Directions
Print the whole listing again exactly as it stands, leaving out any images.

Exercise materials
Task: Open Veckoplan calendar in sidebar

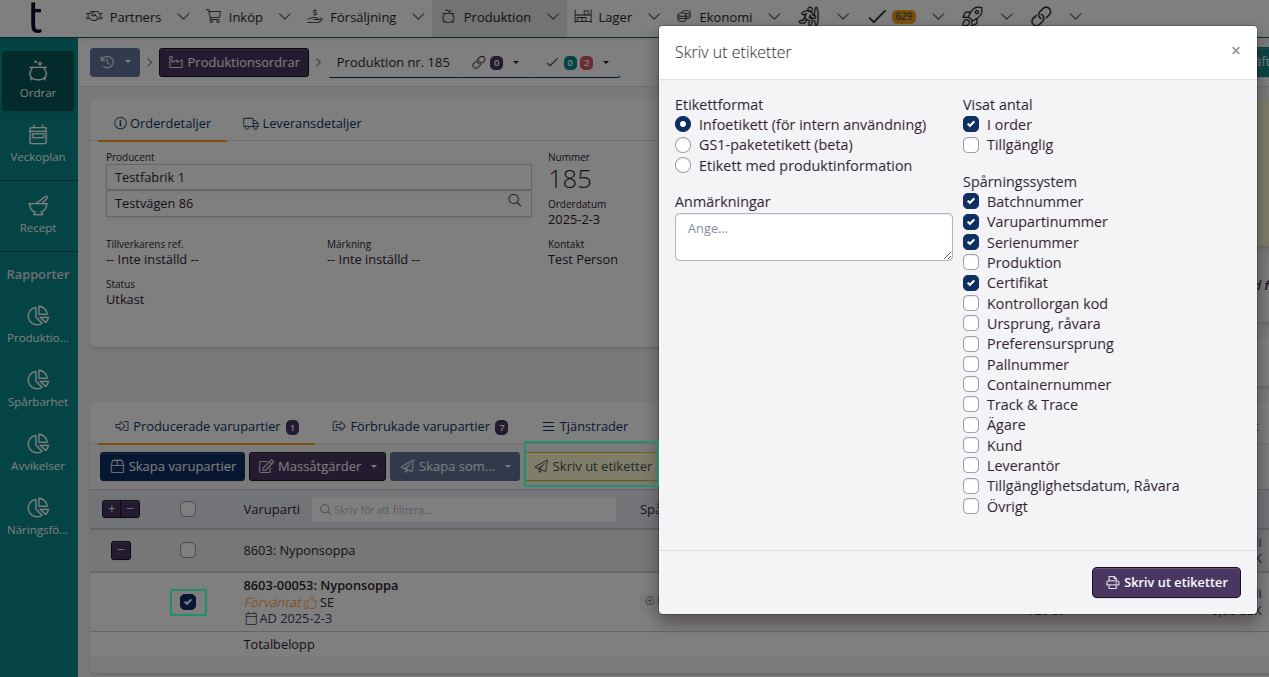Action: pyautogui.click(x=38, y=144)
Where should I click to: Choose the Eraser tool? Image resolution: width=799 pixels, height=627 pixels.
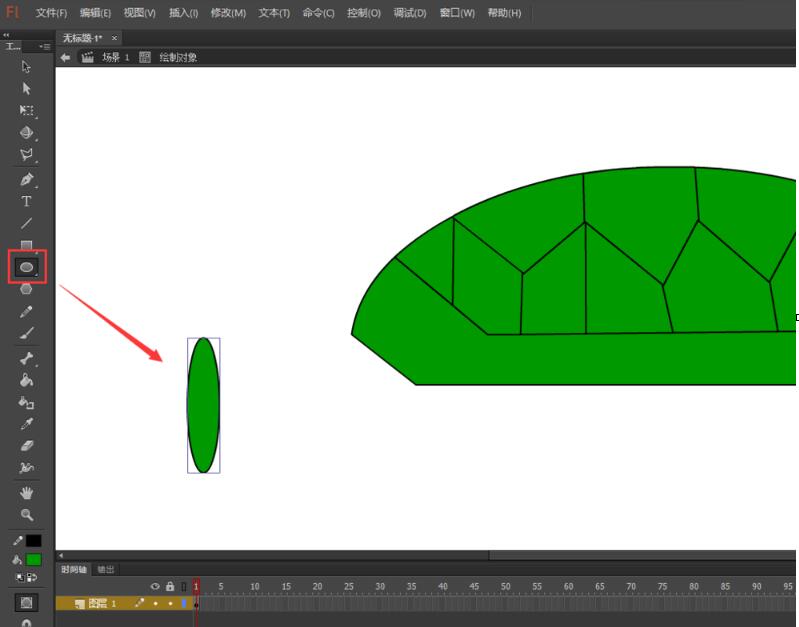[26, 446]
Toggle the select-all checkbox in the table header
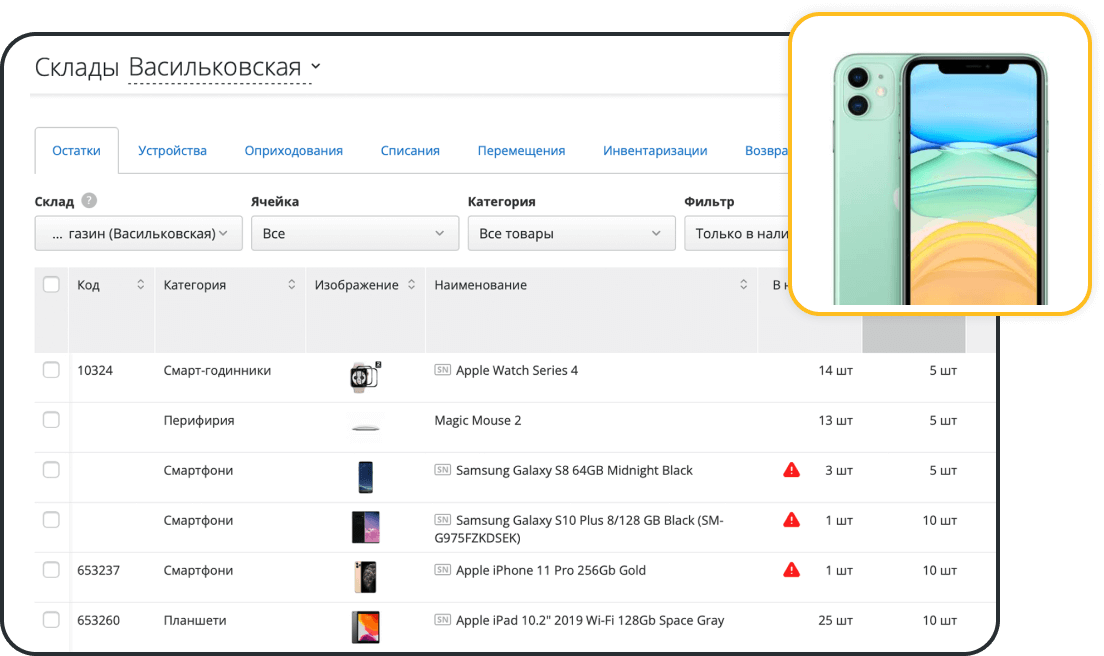Viewport: 1104px width, 656px height. tap(51, 284)
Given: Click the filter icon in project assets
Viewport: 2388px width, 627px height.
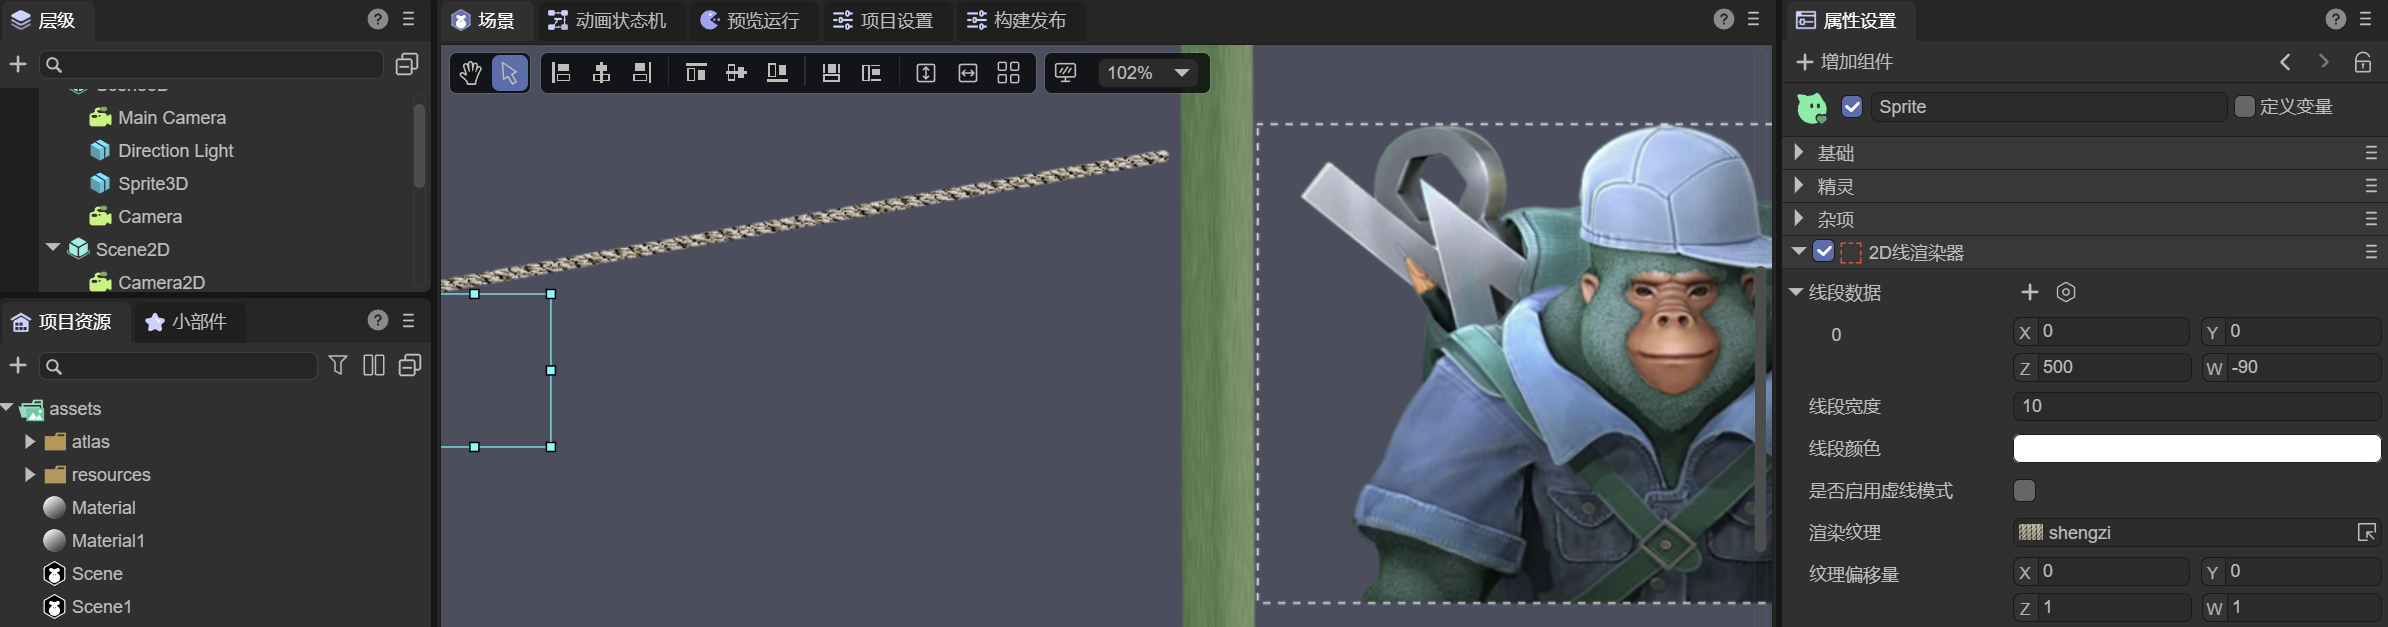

Result of the exercise
Task: Open Veckoplan calendar in sidebar

Action: pyautogui.click(x=38, y=144)
Where should I click to: Choose the Eraser tool? Image resolution: width=799 pixels, height=627 pixels.
[26, 446]
Toggle the select-all checkbox in the table header
Viewport: 1104px width, 656px height. tap(51, 284)
Given: Click the filter icon in project assets
Viewport: 2388px width, 627px height.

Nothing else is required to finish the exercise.